New York officials have scuttled the deal with Aqueduct Entertainment Group to develop a sprawling casino at Aqueduct racetrack, leaving an uncertain future over when the project will ever take shape.
"The Division of the Lottery has concluded that it cannot issue a gaming license to Aqueduct Entertainment Group (AEG). Therefore, the state has officially withdrawn its support for AEG to develop and operate a video lottery terminal (VLT) facility at Aqueduct Race Track,'' Gov. David Paterson's administration said in a statement March 11.
Word of the AEG scuttling came after government officials March 10 said the bidding group would be out as early as today, and that talks were underway between the governor's office and legislative leaders over how to proceed to get the casino off the ground. The state is losing $1 million in revenue sharing every day the casino is not open. Also, it was hoping to get $300 million from AEG by March 31 in an upfront franchise fee to use to help balance the state's current fiscal year.
The heads of the Senate and Assembly racing committees March 10 told The Blood-Horse the bidding process should not be re-started if AEG drops out.
But the governor signaled it would not necessarily be choosing now from the list of bidders that lost out to AEG. "The executive branch advocates the selection of the Aqueduct VLT franchisee be done pursuant to an expedited, transparent, apolitical, and publicly accountable procurement process,'' the administration said in a statement.
One minute after release of the Paterson administration statement, Senate Democratic conference leader John Sampson issued his own statement, saying his interest is in getting the facility opened quickly.
"I respect the decision of Governor Paterson, and the process followed by the Division of Lottery. Like all sectors of the state's economy, the racing and gaming industry is facing difficult times. We now need to move forward with the selection of a new vendor in a responsible and timely manner,'' Sampson said.
AEG officials have privately insisted that all its remaining partners could be licensed by the Lottery Division, which is overseeing the process. The group sent a letter, via its law firm, to Paterson's top staff today insisting there was no reason to kill the AEG deal, and that it has the $300 million upfront payment ready for the state.
AEG officials issued a not-so-veiled threat to go to court if the decision is not re-considered. Barry Berke, an AEG lawyer, called the decision to kill the deal "both arbitrary and capricious.'
"As AEG has repeatedly stated, they remain ready, willing and able to finalize the Memorandum of Understanding and pay the $300 million licensing fee in accordance with the conditions placed upon AEG’s selection. In the event that AEG is not given an opportunity to address the issues raised by the Lottery, and the decision to reverse the prior selection of AEG as the successful bidder is not reconsidered, AEG intends to pursue all available remedies,'' Berke said in a statement.

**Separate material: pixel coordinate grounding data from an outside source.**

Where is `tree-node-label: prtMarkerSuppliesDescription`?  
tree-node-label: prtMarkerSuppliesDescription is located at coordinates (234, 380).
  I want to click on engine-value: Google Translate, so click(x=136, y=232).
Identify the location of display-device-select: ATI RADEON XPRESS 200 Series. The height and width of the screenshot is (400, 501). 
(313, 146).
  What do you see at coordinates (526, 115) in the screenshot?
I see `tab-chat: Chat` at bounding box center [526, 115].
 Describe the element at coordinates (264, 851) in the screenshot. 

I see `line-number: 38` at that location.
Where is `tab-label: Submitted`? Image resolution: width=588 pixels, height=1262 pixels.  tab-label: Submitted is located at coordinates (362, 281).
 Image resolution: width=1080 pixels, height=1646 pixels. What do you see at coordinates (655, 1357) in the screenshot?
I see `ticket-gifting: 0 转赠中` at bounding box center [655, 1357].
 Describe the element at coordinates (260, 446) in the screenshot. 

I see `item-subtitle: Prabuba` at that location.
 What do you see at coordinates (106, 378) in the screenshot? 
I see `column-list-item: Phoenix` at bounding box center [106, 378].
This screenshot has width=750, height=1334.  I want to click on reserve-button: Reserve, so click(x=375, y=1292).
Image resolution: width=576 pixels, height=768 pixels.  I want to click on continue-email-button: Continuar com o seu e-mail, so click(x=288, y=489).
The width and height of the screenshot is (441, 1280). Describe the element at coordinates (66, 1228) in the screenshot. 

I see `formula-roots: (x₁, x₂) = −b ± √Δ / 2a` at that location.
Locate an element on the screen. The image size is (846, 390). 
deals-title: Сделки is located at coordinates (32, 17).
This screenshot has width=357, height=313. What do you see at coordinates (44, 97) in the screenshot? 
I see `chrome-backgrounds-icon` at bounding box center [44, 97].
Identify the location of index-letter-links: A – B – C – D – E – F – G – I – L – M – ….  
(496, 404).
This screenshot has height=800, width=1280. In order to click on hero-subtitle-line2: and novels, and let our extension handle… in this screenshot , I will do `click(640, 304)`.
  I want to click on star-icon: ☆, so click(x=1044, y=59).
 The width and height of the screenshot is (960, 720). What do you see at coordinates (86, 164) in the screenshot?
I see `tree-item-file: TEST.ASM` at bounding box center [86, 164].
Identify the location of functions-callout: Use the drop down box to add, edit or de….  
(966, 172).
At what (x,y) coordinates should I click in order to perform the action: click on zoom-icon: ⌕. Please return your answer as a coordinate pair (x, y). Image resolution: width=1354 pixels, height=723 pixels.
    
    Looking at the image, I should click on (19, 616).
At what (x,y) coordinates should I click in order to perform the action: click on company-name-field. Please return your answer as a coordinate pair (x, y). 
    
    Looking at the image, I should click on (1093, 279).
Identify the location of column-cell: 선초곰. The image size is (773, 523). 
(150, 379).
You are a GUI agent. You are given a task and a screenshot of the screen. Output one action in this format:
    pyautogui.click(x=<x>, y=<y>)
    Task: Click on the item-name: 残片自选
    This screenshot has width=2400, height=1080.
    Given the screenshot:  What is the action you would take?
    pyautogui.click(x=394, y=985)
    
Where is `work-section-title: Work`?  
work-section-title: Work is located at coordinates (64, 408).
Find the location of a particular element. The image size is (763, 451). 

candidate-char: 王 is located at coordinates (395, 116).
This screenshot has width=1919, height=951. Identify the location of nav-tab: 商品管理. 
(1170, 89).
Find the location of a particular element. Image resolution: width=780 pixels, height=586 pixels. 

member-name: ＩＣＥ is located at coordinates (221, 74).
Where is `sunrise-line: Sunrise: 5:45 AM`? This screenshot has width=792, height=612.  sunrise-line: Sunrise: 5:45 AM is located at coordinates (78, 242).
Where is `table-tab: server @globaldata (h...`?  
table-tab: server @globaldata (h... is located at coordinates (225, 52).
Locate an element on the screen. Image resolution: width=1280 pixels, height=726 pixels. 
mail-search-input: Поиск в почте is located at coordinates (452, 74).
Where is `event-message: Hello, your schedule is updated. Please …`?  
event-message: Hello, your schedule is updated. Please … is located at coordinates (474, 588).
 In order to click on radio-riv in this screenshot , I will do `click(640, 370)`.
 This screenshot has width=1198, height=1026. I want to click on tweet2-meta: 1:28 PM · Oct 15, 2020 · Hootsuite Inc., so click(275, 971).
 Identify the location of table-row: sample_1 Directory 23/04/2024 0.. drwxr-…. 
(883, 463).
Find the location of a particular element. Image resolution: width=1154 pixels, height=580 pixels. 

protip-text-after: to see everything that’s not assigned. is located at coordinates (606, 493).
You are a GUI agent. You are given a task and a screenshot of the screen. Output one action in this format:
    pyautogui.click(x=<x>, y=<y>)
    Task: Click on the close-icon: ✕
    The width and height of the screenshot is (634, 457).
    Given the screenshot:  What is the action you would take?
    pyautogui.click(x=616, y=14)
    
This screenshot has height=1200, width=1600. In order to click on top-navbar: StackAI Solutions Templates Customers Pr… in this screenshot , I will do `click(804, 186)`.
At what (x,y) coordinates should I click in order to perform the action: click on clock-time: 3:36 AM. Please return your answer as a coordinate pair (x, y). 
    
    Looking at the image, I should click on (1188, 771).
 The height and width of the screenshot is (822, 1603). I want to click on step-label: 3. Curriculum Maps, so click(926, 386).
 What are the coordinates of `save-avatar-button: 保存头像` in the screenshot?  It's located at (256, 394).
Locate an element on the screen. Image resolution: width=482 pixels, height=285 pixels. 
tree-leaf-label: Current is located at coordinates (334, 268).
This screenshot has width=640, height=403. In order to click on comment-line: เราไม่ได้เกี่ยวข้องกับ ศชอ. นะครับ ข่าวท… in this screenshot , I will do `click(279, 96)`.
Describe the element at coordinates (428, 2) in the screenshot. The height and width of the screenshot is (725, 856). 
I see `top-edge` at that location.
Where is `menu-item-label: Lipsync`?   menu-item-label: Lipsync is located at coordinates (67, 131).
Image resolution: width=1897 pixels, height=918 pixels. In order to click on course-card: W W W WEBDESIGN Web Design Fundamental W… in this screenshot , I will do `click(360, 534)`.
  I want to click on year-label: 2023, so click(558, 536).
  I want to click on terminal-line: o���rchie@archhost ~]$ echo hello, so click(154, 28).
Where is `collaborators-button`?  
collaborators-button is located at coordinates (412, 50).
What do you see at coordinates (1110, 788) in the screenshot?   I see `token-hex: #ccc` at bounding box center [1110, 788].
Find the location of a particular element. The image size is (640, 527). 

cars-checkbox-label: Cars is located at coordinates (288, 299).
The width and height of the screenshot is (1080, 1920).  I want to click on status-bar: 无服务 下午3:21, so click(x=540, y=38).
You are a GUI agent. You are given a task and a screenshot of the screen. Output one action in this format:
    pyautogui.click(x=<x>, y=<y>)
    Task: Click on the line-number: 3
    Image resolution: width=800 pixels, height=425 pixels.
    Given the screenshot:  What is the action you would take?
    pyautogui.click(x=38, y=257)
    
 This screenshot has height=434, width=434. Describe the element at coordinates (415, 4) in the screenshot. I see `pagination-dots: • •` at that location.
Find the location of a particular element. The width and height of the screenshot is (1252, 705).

AEG was tapped by Paterson, Sampson and Assembly Speaker Sheldon Silver to run the 4,500-slot machine casino at Aqueduct. But the political connections of AEG drew fire--and the notice of federal investigators and a state inspector general, which both have probes of the bidding process underway.
Remaining bidders, from SL Green to Delaware North, wasted no time releasing statements of interest for the casino deal. SL Green said the state “possesses all the information it needs to move quickly and select one of the existing proposals.”
But AEG’s lawyer said March 11, in a letter top Paterson advisors and the Lottery Division, called the decision to drop AEG “an abuse of discretion.’’
Berke, who copied the letter to the heads of the Legislature, said AEG has fully complied with all the terms of the bidding process, including the ability to meet the upfront payment fee promise.
Berke said it is clear that the decision to drop AEG was for “reasons other than the merits.” He said the group was given no opportunity in the past day to address any what he characterized as last-minute concerns raised by Lottery.
In his letter to the state officials, Berke cited the “sole reason” AEG was given March 11 for the scuttled deal was concerns that AEG dropped some of its partners in recent weeks. He said because of ongoing state and federal investigations AEG was told by the state today that dropping the equity partners – which accounted for about 5% of the total AEG group’s interest – would have created an appearance that AEG ‘was being allowed to conceal relevant material information.’ Berke called that claim “absurd.”
The withdrawal of those partners, Berke said, was “prescribed and discussed” with the state.